TRY IT — This exercise calls for the line with "The height and", the line with "You are a computer-use agent. Viewport: 756px", and all lines between them in the material below, output exactly and with no other lines.

+ + + + + + +

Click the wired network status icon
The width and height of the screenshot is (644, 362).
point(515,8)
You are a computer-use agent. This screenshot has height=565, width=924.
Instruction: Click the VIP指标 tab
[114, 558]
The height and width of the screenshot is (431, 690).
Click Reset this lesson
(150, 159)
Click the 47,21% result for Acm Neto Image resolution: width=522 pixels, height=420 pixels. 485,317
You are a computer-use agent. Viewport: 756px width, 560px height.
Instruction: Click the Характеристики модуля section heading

+ + + + + + +

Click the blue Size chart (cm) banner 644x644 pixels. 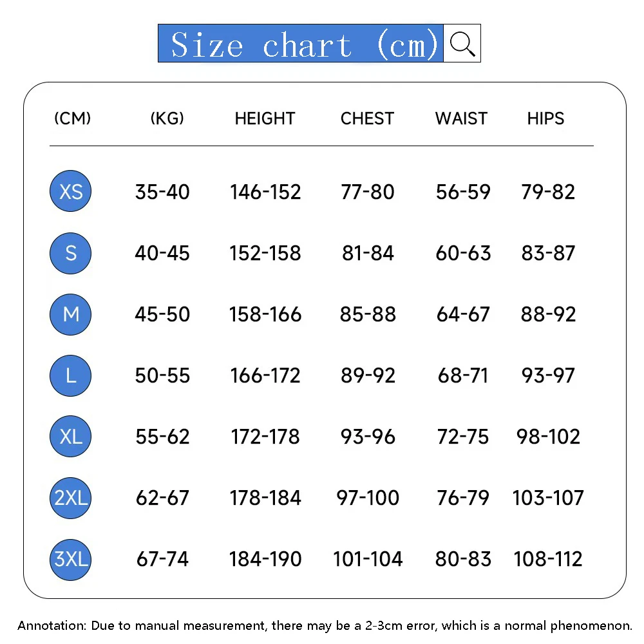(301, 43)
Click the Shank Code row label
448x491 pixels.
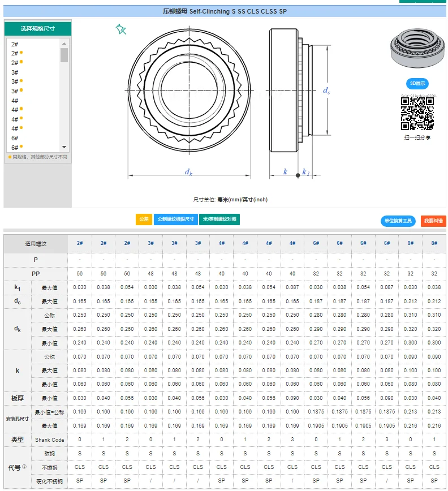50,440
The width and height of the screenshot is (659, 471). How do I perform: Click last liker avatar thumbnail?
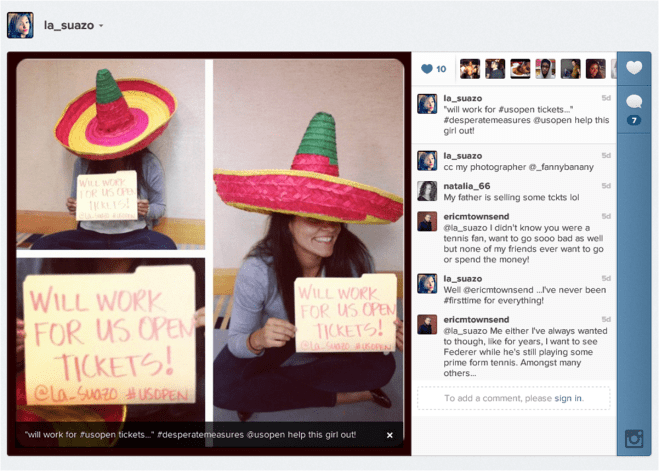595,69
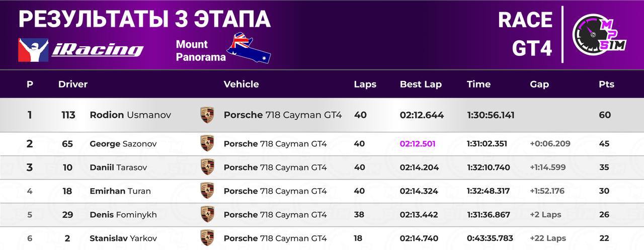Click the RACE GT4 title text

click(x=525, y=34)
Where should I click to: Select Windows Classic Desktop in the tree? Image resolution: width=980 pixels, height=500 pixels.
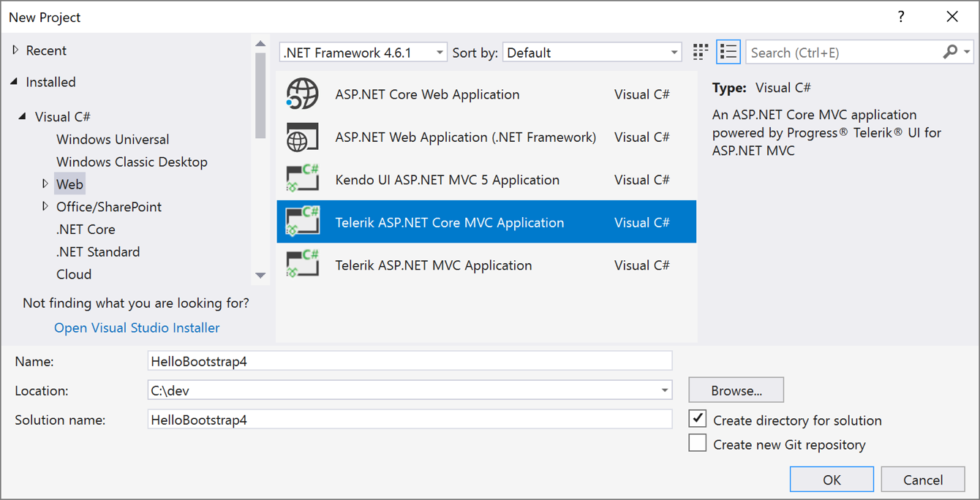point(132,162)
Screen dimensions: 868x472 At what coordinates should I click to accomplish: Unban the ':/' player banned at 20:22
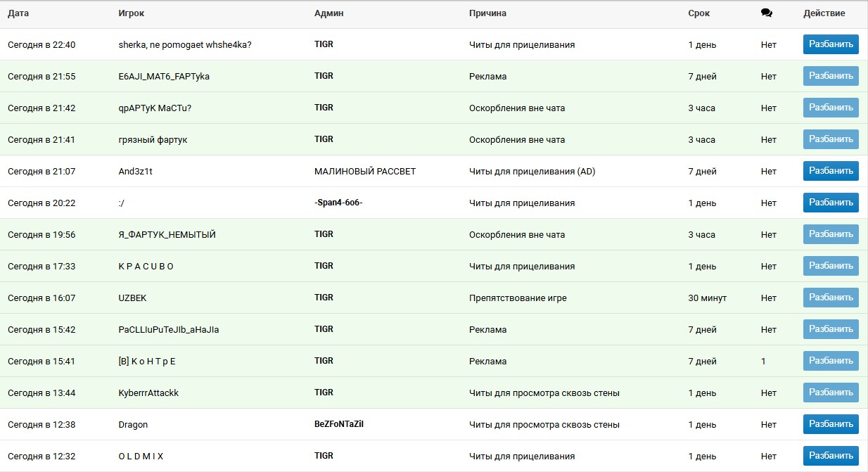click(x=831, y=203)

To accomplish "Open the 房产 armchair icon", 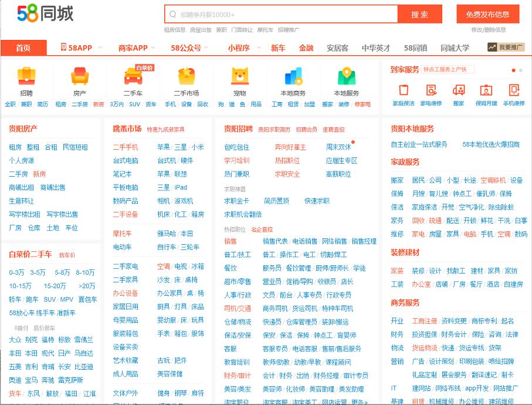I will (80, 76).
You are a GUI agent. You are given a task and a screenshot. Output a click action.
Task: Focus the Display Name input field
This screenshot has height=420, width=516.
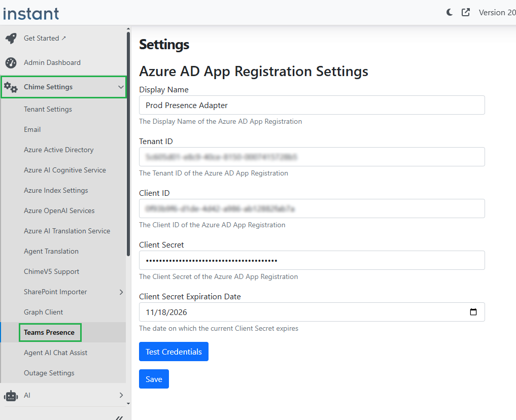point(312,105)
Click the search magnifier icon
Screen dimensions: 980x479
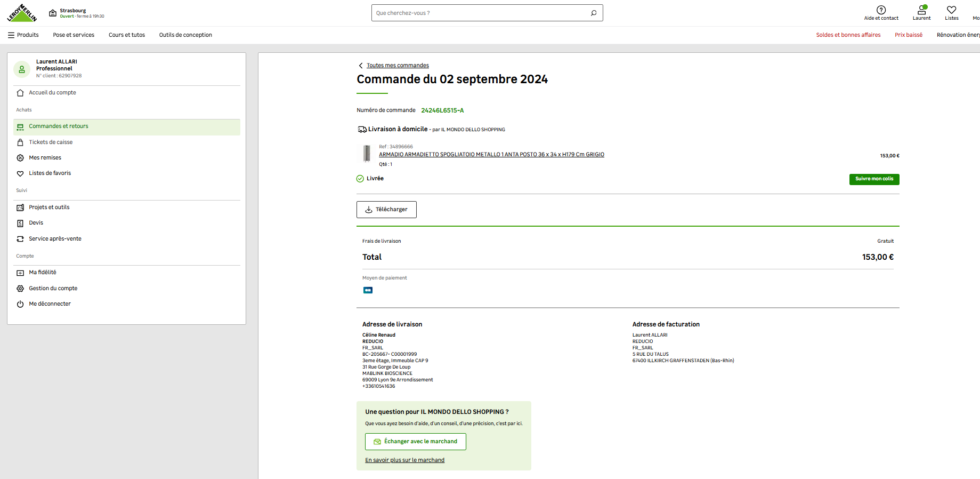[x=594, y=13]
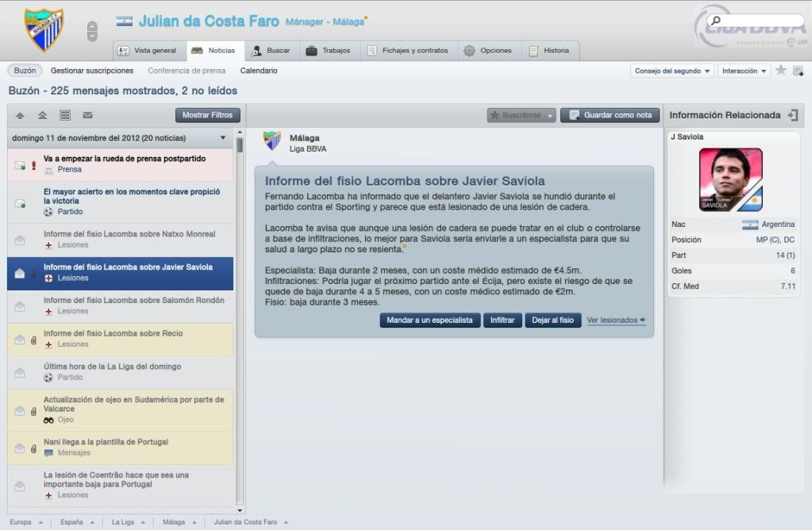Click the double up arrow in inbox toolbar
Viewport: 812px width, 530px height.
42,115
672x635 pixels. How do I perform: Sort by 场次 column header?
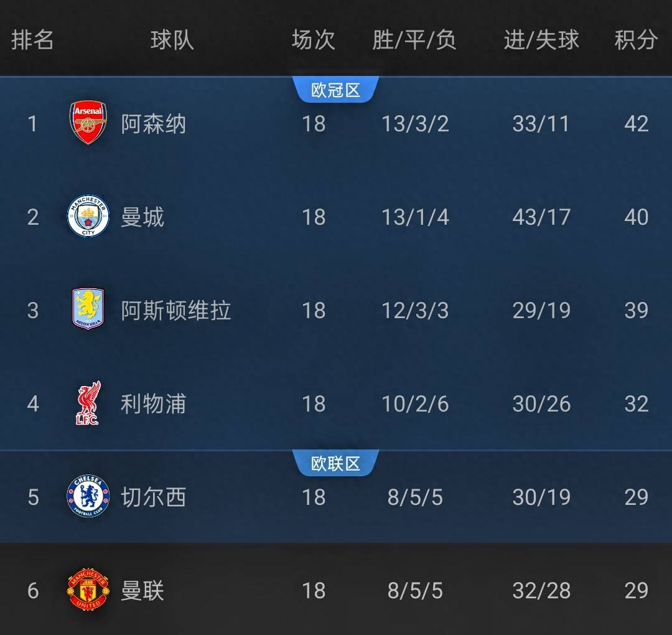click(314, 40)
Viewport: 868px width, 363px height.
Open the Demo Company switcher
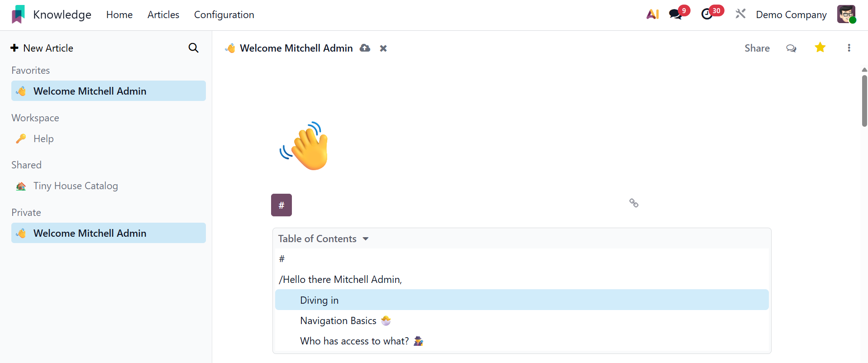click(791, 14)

+ + + + + + +

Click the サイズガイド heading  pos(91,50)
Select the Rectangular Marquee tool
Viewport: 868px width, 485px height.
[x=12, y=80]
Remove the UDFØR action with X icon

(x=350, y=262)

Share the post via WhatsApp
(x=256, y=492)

+ + + + + + +

RESULT —
The height and width of the screenshot is (431, 690).
Click Reset this lesson
(150, 159)
Click the 47,21% result for Acm Neto Image resolution: width=522 pixels, height=420 pixels. 485,317
You are a computer-use agent. Viewport: 756px width, 560px height.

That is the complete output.